REQUIRED WORK: Please count the lines in the items below that contain the string "Where", and give only that number.

## Begin SUPPLIED MATERIAL

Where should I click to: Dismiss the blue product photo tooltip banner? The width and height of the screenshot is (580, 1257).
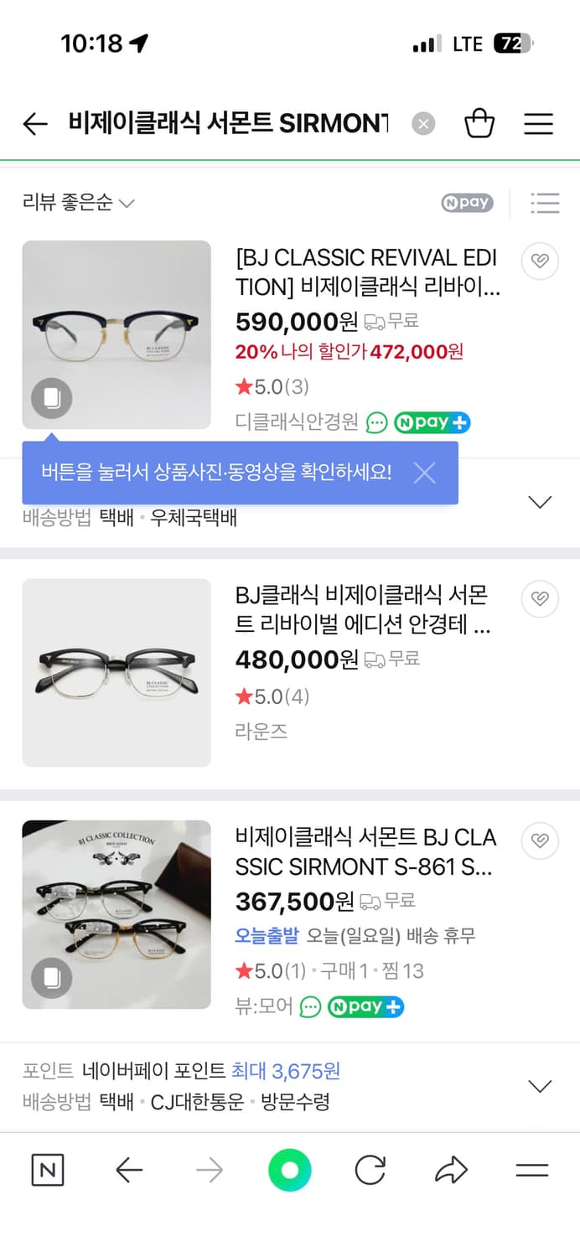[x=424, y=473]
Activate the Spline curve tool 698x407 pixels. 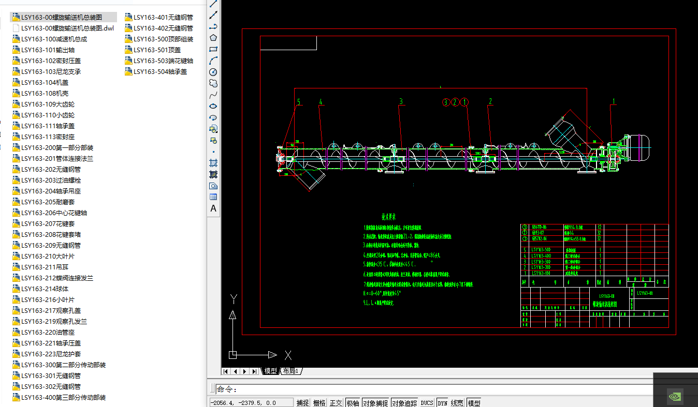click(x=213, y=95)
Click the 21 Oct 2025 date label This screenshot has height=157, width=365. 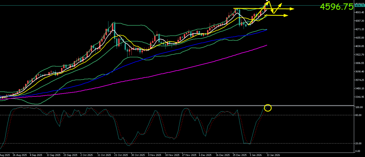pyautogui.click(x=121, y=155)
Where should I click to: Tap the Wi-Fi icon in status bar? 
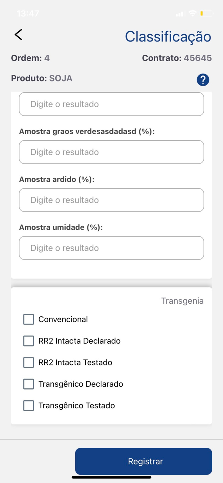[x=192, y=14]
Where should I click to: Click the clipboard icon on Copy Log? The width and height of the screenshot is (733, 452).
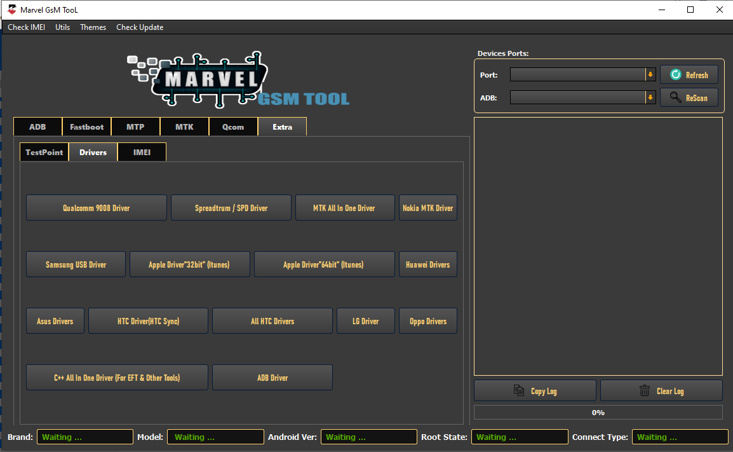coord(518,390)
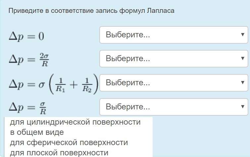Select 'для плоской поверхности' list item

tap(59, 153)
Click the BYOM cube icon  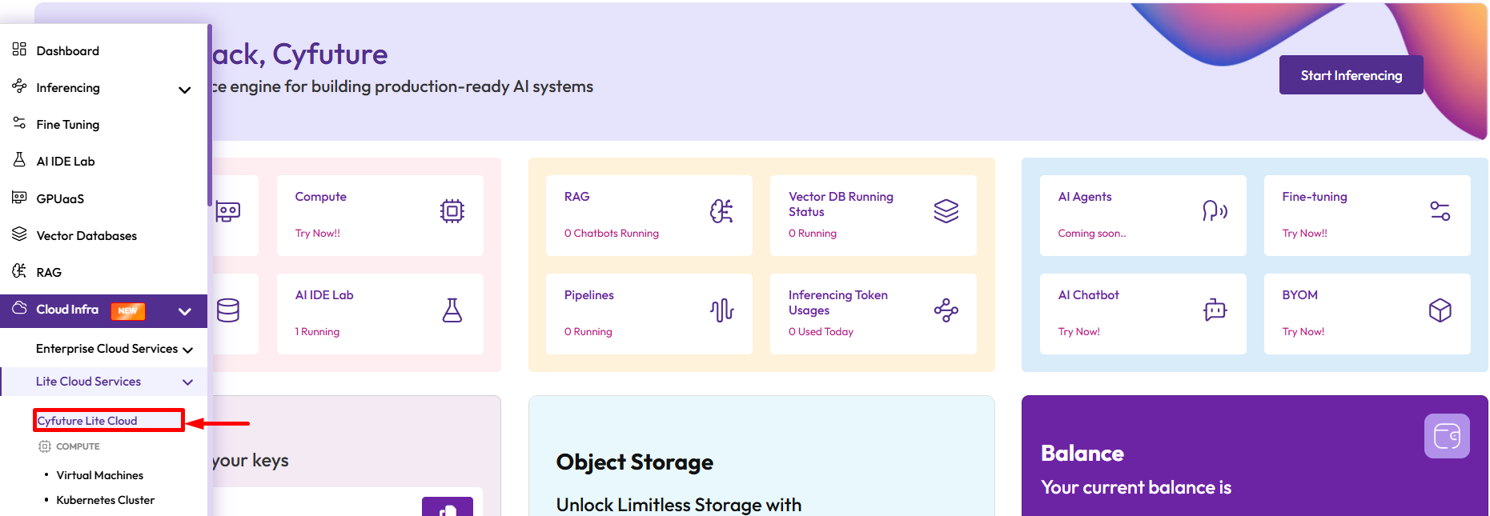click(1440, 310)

## End SUPPLIED MATERIAL

ANSWER FOR THIS EXERCISE: 3